### ASSIGNMENT:
Reproduce the listing below exactly, starting at the line that contains "Image resolution: width=720" and ending at the line that contains "menu-item: Edit is", with both of those lines included.

### PROVIDED MATERIAL:
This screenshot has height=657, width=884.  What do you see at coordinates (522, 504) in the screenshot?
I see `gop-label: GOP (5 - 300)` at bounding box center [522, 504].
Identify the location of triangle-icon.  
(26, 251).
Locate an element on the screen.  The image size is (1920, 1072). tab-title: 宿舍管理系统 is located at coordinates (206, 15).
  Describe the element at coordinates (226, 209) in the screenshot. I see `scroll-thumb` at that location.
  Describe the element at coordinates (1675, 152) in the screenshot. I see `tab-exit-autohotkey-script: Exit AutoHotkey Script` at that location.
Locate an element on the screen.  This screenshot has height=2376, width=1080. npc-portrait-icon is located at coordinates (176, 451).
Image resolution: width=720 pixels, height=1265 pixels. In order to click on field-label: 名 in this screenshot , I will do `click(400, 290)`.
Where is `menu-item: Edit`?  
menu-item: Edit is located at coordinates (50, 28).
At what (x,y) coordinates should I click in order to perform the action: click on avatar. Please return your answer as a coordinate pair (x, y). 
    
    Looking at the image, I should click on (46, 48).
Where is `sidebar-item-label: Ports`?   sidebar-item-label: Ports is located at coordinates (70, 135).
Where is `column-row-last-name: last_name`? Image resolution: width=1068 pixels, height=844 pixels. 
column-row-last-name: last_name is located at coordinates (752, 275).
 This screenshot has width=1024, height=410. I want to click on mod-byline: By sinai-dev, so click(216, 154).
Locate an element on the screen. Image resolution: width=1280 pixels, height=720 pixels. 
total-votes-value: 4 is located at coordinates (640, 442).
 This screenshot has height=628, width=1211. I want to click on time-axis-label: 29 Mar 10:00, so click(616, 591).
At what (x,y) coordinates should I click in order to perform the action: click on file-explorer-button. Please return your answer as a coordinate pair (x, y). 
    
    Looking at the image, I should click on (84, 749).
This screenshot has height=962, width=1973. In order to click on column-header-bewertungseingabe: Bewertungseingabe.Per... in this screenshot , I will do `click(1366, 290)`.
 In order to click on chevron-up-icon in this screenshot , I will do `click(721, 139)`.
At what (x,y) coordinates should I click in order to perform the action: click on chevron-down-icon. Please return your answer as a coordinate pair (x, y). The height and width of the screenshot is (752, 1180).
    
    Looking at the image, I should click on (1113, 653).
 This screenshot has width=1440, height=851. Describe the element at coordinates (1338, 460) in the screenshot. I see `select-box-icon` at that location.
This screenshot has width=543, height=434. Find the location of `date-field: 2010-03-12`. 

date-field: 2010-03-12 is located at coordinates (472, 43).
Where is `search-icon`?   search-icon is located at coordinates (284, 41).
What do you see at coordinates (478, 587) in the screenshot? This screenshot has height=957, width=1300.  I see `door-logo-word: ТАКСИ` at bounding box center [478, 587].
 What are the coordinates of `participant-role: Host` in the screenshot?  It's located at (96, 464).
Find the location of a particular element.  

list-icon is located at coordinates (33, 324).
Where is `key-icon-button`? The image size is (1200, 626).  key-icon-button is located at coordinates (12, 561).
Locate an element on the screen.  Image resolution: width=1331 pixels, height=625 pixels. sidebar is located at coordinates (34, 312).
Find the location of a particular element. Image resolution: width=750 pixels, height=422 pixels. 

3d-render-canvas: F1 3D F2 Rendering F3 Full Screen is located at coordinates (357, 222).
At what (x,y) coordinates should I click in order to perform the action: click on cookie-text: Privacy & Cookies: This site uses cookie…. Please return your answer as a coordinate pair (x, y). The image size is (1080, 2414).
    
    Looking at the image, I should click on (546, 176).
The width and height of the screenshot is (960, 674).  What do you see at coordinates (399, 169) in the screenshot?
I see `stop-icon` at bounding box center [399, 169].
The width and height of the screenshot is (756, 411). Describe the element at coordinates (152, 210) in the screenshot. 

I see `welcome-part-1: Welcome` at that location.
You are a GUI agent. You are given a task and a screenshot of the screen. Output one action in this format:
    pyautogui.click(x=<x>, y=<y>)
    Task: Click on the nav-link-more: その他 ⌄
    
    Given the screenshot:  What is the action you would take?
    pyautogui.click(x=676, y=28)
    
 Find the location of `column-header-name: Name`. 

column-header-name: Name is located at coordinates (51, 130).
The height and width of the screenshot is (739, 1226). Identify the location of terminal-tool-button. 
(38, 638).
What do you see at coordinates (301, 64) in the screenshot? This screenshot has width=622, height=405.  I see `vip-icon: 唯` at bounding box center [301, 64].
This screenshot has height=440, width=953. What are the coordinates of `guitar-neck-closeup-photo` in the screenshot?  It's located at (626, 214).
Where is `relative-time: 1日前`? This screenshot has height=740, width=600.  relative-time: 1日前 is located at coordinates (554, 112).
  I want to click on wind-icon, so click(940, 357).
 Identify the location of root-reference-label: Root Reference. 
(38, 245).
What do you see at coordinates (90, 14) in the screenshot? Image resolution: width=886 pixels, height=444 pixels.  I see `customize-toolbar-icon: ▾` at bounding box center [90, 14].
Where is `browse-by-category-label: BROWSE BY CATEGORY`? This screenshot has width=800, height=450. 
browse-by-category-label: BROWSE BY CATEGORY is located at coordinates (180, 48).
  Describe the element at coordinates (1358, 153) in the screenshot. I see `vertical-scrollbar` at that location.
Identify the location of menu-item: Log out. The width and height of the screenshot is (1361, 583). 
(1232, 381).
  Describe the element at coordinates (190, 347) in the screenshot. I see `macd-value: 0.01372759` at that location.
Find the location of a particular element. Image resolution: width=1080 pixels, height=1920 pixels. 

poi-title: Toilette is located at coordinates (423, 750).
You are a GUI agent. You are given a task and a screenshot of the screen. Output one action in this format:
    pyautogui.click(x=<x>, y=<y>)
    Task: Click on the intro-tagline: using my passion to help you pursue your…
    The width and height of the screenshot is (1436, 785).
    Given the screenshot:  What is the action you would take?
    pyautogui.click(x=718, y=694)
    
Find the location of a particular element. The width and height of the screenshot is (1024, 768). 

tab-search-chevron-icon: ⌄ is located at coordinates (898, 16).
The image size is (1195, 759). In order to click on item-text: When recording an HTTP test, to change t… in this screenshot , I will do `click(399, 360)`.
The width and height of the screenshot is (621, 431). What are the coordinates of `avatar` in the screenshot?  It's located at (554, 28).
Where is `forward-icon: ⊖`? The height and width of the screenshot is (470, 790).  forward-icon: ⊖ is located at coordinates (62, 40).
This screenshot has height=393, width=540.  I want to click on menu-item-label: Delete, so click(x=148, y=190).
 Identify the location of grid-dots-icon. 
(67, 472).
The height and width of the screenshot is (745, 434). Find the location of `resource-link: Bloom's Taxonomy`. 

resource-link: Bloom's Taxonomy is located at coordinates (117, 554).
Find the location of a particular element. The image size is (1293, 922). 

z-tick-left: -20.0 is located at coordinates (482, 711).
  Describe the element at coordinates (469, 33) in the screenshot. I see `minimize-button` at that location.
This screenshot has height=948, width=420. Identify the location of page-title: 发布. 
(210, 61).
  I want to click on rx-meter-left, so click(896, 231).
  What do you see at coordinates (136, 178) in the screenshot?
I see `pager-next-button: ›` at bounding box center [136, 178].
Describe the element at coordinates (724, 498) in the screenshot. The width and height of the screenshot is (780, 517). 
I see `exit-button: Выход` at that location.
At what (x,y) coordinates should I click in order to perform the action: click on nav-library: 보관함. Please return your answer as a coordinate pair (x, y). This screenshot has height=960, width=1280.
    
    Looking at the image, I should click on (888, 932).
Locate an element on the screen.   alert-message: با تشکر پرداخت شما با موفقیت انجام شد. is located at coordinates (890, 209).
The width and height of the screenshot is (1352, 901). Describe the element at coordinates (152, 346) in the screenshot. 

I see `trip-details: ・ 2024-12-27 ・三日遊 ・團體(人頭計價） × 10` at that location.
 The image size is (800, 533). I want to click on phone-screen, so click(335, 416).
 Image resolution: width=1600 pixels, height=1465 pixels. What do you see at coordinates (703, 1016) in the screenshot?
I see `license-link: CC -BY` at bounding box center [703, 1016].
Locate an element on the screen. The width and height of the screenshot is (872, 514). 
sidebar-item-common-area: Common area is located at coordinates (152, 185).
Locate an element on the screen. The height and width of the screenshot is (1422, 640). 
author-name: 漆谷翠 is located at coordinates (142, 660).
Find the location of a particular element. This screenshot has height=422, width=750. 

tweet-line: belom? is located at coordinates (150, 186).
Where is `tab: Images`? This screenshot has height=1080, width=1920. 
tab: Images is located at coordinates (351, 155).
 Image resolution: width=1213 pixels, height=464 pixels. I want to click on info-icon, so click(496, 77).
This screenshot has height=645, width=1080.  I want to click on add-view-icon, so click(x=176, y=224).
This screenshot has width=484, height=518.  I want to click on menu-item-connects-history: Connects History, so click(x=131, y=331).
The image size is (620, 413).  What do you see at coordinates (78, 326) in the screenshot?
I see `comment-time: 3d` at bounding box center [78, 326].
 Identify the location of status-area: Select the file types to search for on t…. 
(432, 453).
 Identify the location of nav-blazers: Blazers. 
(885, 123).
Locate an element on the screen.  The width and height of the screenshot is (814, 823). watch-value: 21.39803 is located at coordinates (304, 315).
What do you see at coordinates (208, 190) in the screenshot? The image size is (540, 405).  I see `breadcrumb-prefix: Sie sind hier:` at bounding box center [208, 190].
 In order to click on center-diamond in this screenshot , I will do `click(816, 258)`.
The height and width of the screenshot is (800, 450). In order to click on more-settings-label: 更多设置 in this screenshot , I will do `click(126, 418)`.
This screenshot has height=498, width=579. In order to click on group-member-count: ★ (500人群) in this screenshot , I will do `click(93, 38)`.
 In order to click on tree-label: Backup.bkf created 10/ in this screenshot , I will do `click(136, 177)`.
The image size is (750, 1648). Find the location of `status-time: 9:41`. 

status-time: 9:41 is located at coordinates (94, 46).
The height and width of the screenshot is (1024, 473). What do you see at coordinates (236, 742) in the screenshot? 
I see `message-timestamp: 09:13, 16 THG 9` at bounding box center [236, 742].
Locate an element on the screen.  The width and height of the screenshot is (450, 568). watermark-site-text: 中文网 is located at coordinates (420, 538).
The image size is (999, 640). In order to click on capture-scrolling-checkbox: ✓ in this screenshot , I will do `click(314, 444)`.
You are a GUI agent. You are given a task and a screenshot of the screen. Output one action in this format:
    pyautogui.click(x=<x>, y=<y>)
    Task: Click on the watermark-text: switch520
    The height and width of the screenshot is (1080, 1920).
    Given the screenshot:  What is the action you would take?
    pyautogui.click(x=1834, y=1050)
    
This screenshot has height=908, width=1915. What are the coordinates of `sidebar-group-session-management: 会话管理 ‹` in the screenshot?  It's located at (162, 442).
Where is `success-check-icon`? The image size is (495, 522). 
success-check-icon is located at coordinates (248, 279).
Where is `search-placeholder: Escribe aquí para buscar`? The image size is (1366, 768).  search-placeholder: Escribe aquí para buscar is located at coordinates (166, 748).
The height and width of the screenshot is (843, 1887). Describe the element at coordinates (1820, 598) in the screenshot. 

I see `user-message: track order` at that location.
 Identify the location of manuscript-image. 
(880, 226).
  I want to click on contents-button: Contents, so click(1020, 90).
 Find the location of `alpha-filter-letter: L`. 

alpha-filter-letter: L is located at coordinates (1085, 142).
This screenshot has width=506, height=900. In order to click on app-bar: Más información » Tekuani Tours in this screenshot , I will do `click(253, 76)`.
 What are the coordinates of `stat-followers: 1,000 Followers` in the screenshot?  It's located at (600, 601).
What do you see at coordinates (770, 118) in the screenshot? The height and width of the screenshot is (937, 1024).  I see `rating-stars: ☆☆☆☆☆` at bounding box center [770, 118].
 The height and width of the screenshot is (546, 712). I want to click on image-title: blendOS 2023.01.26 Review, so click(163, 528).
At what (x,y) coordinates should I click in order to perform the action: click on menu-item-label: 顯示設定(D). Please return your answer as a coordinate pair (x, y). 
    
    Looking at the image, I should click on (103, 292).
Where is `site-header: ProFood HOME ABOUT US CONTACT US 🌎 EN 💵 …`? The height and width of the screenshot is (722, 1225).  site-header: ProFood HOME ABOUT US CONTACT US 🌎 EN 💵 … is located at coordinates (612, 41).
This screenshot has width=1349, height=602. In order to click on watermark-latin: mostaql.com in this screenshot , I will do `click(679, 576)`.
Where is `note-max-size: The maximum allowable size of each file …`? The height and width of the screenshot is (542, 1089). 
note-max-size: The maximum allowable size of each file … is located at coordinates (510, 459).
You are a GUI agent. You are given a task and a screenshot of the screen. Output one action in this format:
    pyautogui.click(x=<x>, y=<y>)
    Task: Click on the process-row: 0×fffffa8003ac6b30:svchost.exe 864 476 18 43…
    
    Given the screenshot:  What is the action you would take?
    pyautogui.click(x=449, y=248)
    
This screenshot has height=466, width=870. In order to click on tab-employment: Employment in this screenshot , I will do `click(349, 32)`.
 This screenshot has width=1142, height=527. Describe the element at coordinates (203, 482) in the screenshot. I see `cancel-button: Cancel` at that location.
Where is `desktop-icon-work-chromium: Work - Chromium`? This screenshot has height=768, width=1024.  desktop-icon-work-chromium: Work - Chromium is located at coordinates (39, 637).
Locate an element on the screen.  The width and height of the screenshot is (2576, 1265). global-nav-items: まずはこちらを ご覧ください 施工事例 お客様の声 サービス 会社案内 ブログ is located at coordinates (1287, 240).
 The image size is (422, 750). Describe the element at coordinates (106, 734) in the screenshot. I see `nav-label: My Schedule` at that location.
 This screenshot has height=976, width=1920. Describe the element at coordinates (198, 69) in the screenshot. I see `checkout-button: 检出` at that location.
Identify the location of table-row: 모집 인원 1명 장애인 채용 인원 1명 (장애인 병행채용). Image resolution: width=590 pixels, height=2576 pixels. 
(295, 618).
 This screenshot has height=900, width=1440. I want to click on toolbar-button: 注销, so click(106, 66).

### ANSWER SECTION:
Image resolution: width=720 pixels, height=1265 pixels. In order to click on field-label: 名 in this screenshot , I will do `click(400, 290)`.
Where is `menu-item: Edit`?  
menu-item: Edit is located at coordinates (50, 28).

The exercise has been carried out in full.